In a short amount of time, VSCode and it’s ecosystem has almost equally matched what Emacs and its ecosystem took 30+ years to create.

4 comments

> In a short amount of time, VSCode and it’s ecosystem has almost equally matched what Emacs and its ecosystem took 30+ years to create.

I'm not $o $ure that'$ actually a$ impre$$ive a$ it $ound$ ;)

I think you're making the point that a majority of VS Code was funded by Microsoft, and therefore it can't be compared to Emacs which was either mostly or entirely coded by volunteers?

The vast majority of Emacs's usefulness is its ecosystem. Several Emacs clones have been made in a very small amount of time, but none have caught on because they lack the ecosystem and community.
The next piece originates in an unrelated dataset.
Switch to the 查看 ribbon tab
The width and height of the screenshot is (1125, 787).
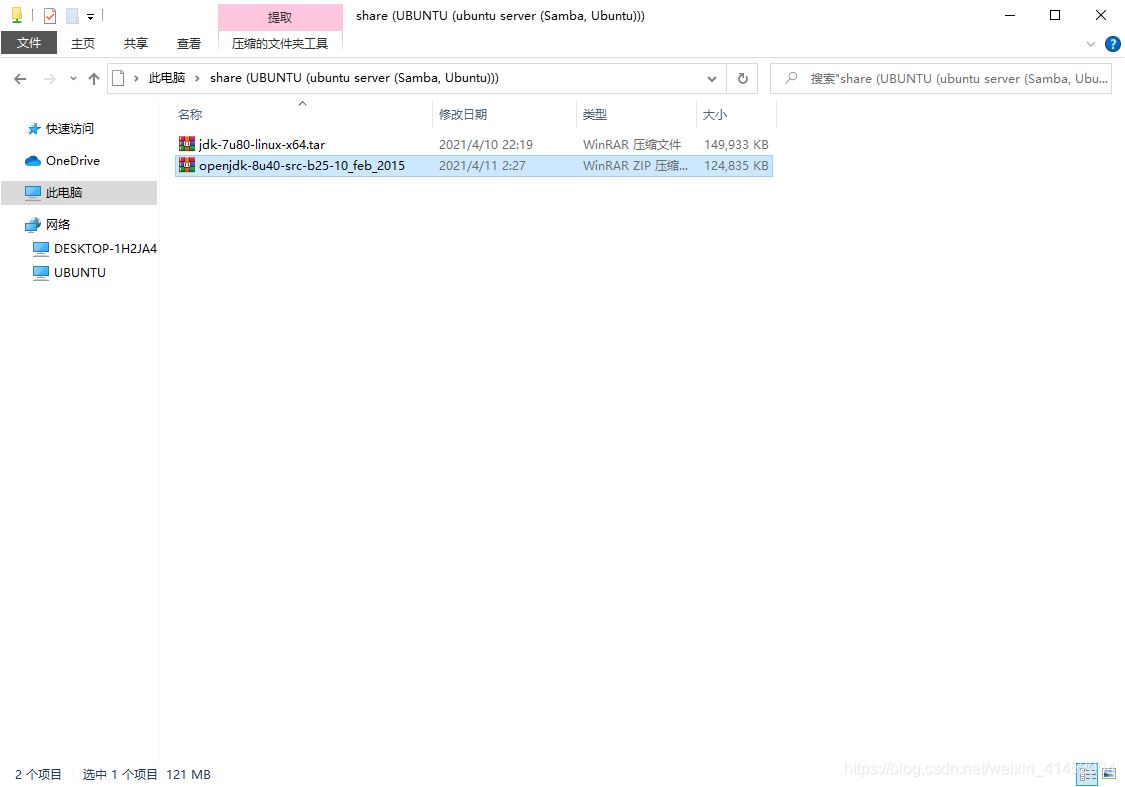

So it's only really fair to compare VS Code's ecosystem with Emacs's ecosystem. And VS Code's ecosystem was created by unpaid volunteers too.

It has taken much more than 30+ years to create, mostly by people on their free time. Isn't it amazing? I think it says a lot about perseverance and good engineering. How many editors have you already seen to rise and fall?

Emacs tries very hard to be helpful. It's software by the people, for the people. It's the very core ideal of free software. But yes, it doesn't resonate with most people because it takes time to learn.

Indeed, emphasizing the human aspect is the right thing to do.

Unless we do, emacs will slowly die.

No one wants that, neither RMS nor any passionate emacs user including me.

VSCode doesn't do much of what I need to do, and what it does do, it doesn't do as well as Emacs can.